• **Extracted data**:

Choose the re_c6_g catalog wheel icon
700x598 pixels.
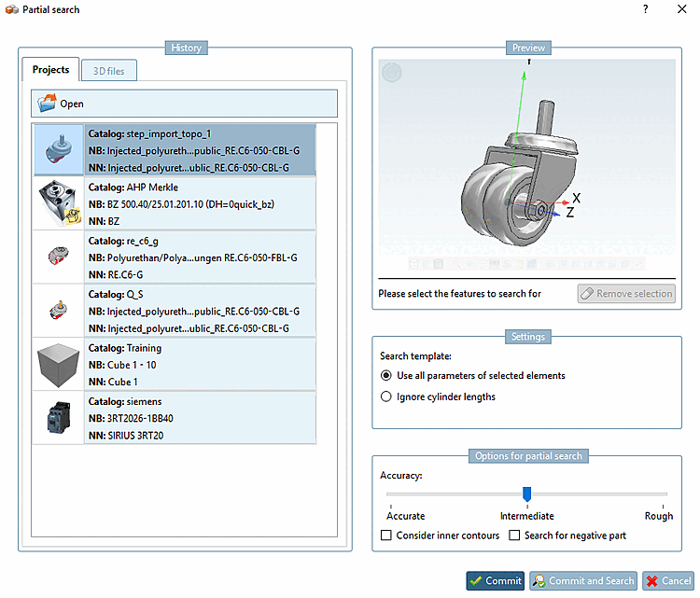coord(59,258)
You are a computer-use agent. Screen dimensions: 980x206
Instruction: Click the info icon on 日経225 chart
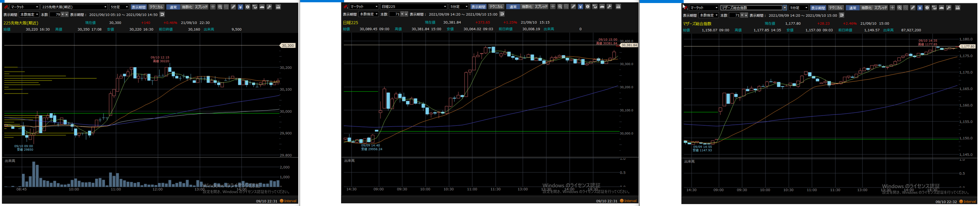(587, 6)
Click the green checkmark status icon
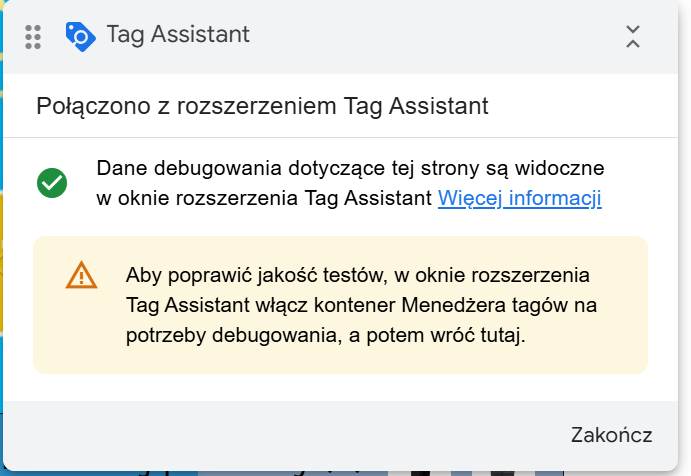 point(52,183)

• **What the task requires**: When you write out the material again, keep every word exact and omit the pictures.

• **Result for this exercise**:
Choose the re_c6_g catalog wheel icon
700x598 pixels.
coord(59,258)
You are a computer-use agent. Screen dimensions: 980x206
Instruction: Click the info icon on 日経225 chart
(587, 6)
Click the green checkmark status icon
 point(52,183)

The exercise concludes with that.